In summer cool syrups
will come for me from the grocer's shop. Autumn will make the boughs
of my mountain-ash scarlet, and, later, the asbestos in my grate will
put forth its blossoms of flame. The infrequent cart of Buszard or
Mudie will pass my window at all seasons. Nor will this be all. I
shall have friends. Next door, there is a retired military man who has
offered, in a most neighbourly way, to lend me his copy of the Times.

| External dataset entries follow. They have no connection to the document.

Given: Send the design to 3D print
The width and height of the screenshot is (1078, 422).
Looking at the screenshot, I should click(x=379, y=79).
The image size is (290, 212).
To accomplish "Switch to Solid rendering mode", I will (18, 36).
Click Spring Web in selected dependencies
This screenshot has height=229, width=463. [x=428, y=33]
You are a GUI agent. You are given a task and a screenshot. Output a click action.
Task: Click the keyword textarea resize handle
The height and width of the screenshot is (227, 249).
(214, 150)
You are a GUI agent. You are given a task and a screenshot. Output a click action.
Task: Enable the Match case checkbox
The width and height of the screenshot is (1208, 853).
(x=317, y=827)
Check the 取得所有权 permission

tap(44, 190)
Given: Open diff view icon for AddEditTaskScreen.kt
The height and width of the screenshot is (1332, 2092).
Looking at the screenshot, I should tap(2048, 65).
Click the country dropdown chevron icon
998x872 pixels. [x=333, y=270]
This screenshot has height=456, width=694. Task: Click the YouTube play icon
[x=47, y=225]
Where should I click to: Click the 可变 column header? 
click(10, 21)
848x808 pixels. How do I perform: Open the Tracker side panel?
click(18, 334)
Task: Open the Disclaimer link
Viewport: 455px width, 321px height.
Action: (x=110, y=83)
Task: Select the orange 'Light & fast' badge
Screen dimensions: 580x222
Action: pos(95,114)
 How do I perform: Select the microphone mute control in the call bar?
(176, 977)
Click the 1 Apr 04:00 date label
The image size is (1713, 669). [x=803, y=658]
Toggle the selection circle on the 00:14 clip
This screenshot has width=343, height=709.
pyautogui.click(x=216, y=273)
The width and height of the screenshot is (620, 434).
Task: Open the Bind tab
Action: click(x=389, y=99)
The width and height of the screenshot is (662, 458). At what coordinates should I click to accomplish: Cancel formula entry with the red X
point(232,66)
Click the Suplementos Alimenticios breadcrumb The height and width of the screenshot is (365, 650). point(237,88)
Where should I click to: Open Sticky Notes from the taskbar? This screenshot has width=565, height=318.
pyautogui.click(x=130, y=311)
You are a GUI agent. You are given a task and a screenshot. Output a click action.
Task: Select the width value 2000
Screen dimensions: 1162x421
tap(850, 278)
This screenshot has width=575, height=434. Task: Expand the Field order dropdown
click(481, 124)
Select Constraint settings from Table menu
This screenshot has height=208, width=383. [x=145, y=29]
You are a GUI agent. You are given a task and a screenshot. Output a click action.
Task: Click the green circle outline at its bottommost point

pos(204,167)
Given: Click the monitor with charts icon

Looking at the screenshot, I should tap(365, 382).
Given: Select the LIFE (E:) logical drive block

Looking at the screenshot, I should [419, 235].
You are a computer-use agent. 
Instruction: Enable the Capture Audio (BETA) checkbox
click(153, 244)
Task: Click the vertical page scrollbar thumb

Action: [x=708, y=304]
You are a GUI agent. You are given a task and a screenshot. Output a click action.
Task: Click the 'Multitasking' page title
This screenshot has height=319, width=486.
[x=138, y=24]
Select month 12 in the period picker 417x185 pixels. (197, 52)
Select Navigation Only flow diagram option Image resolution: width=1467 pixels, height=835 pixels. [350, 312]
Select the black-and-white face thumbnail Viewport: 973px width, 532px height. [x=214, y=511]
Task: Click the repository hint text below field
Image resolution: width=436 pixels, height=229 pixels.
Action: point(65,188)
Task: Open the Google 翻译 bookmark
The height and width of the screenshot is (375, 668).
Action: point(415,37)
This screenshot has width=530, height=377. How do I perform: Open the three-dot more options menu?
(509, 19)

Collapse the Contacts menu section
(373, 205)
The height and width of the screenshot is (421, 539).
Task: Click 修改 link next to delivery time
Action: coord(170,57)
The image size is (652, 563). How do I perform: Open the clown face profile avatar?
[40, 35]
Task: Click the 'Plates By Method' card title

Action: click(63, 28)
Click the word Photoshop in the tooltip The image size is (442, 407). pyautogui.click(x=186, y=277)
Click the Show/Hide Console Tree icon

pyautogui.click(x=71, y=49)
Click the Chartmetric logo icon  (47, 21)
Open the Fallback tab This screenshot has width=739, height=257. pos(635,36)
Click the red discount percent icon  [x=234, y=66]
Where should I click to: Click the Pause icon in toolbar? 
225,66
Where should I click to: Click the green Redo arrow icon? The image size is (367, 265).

On the other side of my house lives a charming family, who perhaps
will call on me, now and again. I have seen them sally forth, at
sundown, to catch the theatre-train; among them walked a young lady,
the charm of whose figure was ill concealed by the neat waterproof
that overspread her evening dress. Some day it may be...but I
anticipate. These things will be but the cosy accompaniment of my
days. For I shall contemplate the world.
I shall look forth from my window, the laburnum and the mountain-ash
becoming mere silhouettes in the foreground of my vision. I shall look
forth and, in nay remoteness, appreciate the distant pageant of the
world. Humanity will range itself in the columns of my morning paper.
No pulse of life will escape me. The strife of politics, the
intriguing of courts, the wreck of great vessels, wars, dramas,
earthquakes, national griefs or joys; the strange sequels to divorces,
even, and the mysterious suicides of land-agents at Ipswich--in all
such phenomena I shall steep my exhaurient mind.